Fibromyalgia (fibro) is a chronic rheumatic disorder characterized by widespread musculoskeletal pain (often worst upon wakening), fatigue/sleep disturbance, psychological distress and tenderness in localized areas. It is a syndrome (set of symptoms or conditions that occur together without a specific cause or causes) rather than a disease (a medical condition defined by specific symptoms and an identifiable cause). Due to the wide variation in symptomology, fibro goes undiagnosed (or misdiagnosed) for years (on average 5-6 years).
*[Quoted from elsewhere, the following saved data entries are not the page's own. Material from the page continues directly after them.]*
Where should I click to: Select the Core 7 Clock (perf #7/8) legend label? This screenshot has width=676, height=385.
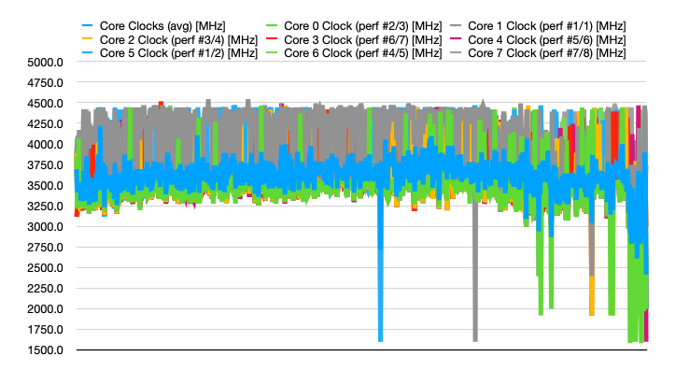click(533, 53)
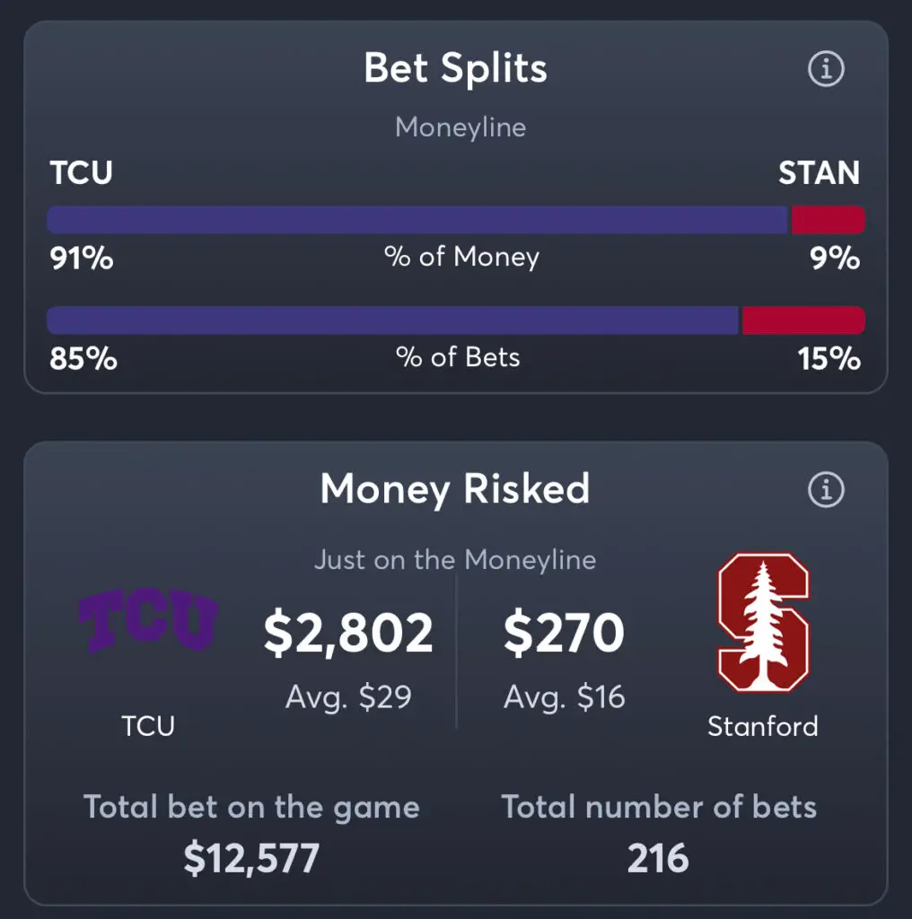
Task: Click the 216 total bets number
Action: pos(658,858)
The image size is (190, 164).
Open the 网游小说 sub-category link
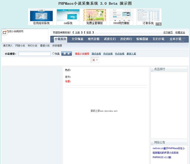[20, 46]
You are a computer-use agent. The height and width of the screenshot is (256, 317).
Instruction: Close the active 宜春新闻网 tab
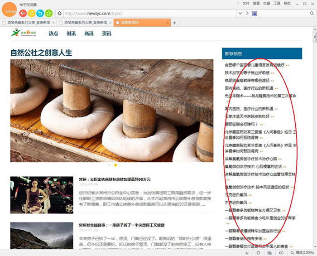click(x=168, y=23)
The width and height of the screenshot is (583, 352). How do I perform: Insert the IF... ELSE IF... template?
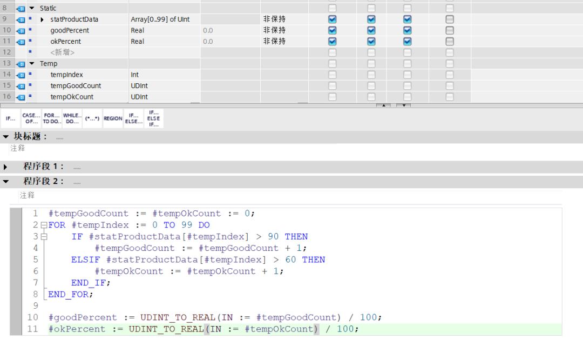(154, 118)
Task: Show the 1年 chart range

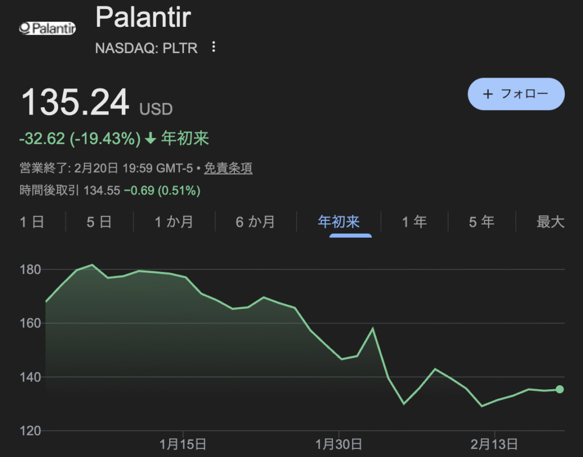Action: (x=414, y=222)
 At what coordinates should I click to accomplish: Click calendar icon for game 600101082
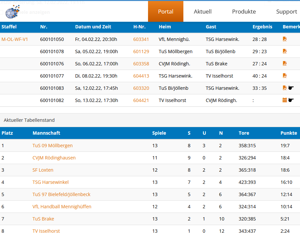pyautogui.click(x=284, y=100)
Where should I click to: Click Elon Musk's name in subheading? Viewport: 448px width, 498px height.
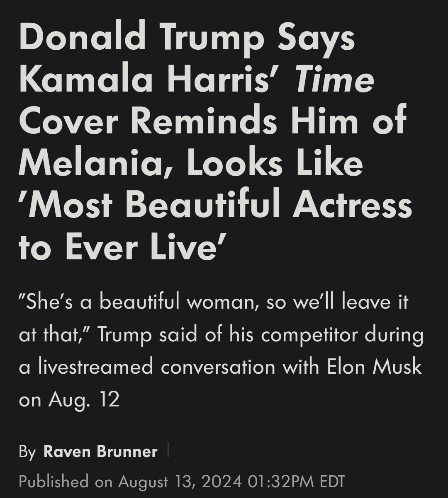pyautogui.click(x=374, y=367)
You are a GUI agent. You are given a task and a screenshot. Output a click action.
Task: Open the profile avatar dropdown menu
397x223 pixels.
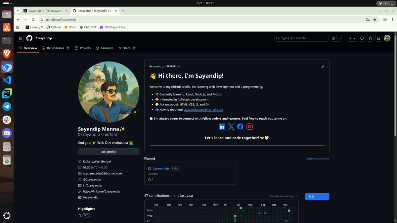[387, 38]
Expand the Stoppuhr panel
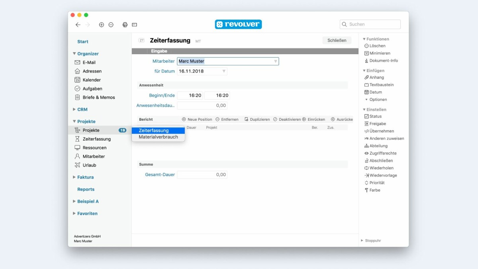478x269 pixels. (372, 241)
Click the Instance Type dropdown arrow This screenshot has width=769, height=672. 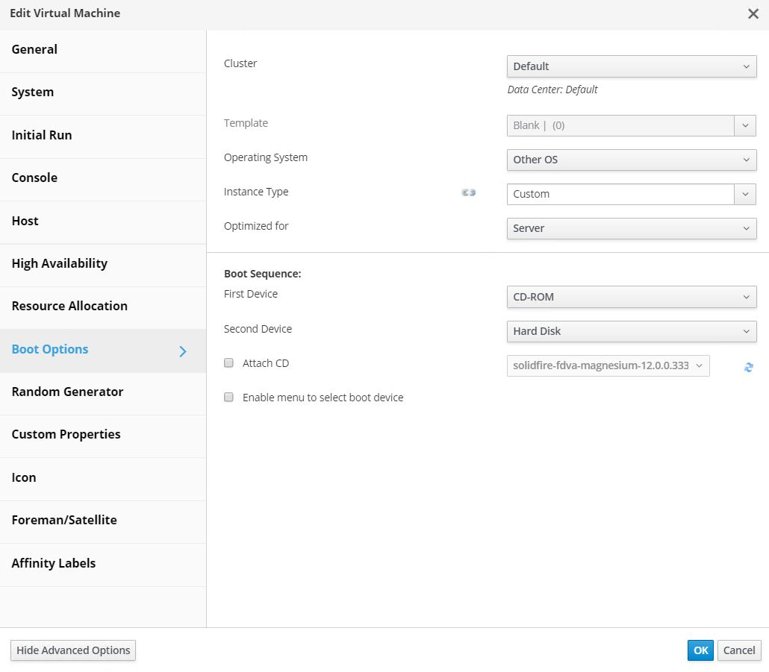(x=745, y=194)
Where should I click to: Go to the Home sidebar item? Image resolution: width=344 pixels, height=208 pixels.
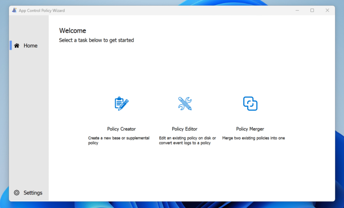point(30,46)
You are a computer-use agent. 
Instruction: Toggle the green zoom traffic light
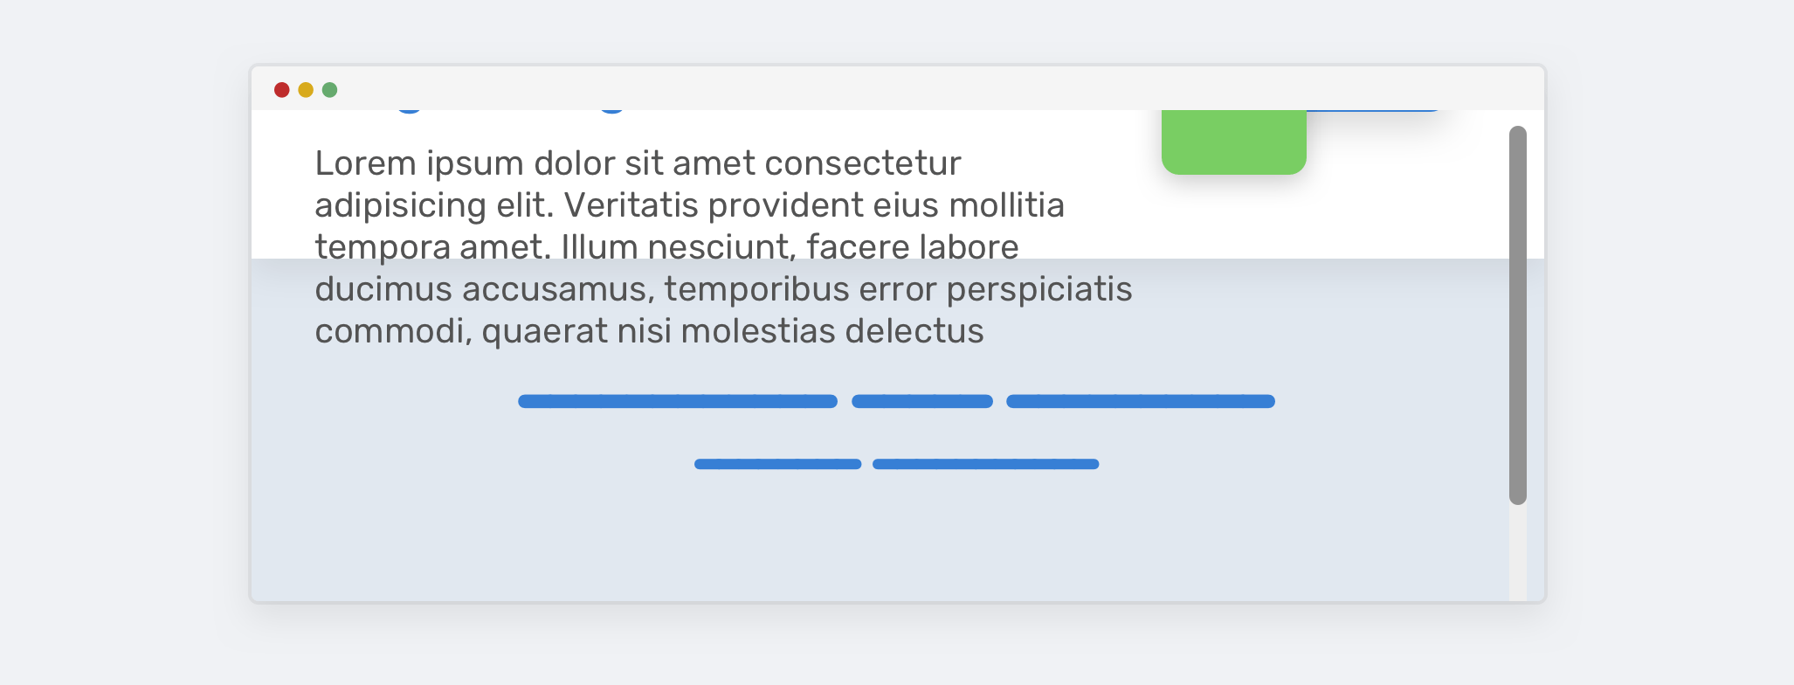pyautogui.click(x=329, y=89)
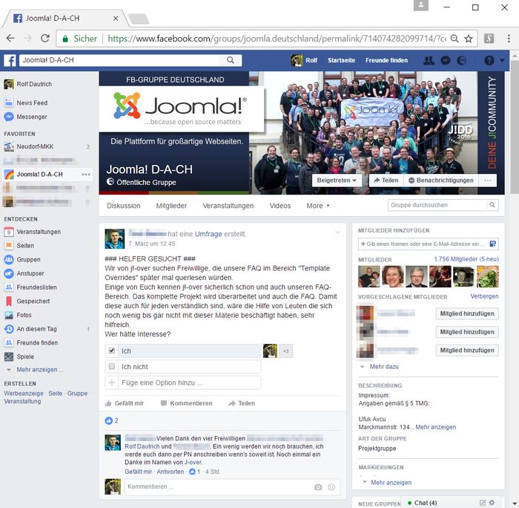Like the post with 'Gefällt mir'

coord(125,403)
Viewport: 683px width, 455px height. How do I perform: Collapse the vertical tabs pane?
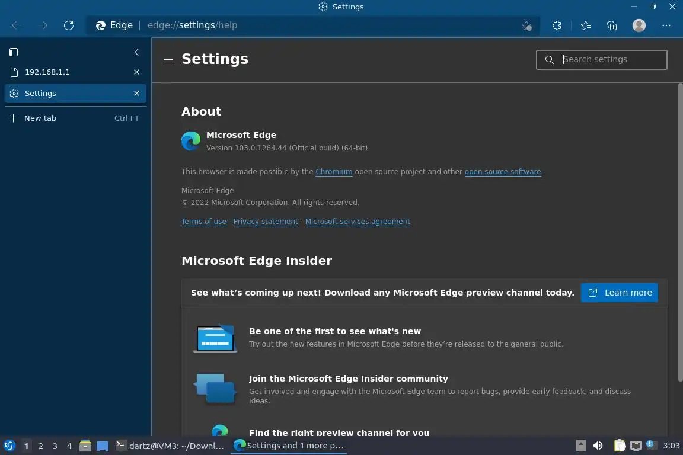pyautogui.click(x=136, y=52)
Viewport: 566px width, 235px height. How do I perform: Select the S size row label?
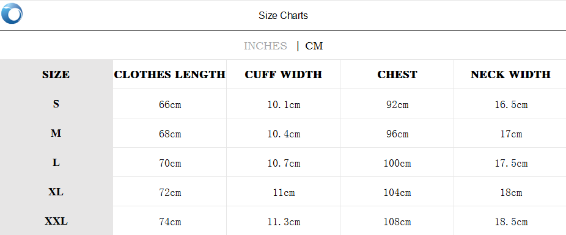(56, 104)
There is no laboratory test available to aid diagnosis so physicians must be familiar with the symptoms of fibro and rely on patient histories, thorough physical examinations and trigger point analysis (with pain occurring at at least 11 of the 18 fibro points).
Symptoms of fibro vary from person to person but generally include, but are not limited to:
- Widespread pain (in varying locations and degrees of intensity)
- Muscle stiffness/tension
- Sleep disturbance (lack of restorative, or stage IV sleep) and chronic fatigue
- Painful trigger points
- Numbness, tingling and/or burning
- Irritable bowel and/or bladder
- Impaired memory/concentration
- Anxiety and/or depression
- Hypersensitivity to cold and/or heat
- Restless leg syndrome
What is “fibro fog?”
Fibro fog is a term used to describe a set of cognitive symptoms experienced by fibro patients that is often described as being in a haze. Fibro fog and its symptoms can vary from mild to extreme and may occur intermittently. Overstimulation, stress, poor sleep, and certain medications can cause them to worsen. Symptoms of fibro fog can include:
- memory difficulties
- decreased alertness
- inability to focus/stay focused
- lack of concentration
There are several medications available to assist with pain management such as Lyrica, Cymbalta and Savella. Non-narcotic pain relievers, lidocaine injections and low doses of tricyclic or selective serotonin reuptake inhibitor (SSRI) antidpressants are also used to treat fibro pain. Consistent sleep regiments combined with one of the many sleep aid medications can help with both pain and fatigue. Other treatments for fibro can include physical therapy, therapeutic massage, myofascial release therapy, water therapy, light aerobics, acupressure, application of heat or cold, acupuncture, yoga, relaxation exercises, breathing techniques, aromatherapy, cognitive therapy, biofeedback, herbs, nutritional supplements, and osteopathic or chiropractic manipulation. Stress management, relaxation techniques, individual and group therapy and medications for depression and anxiety can significantly reduce the emotional disturbances experienced by fibro sufferers.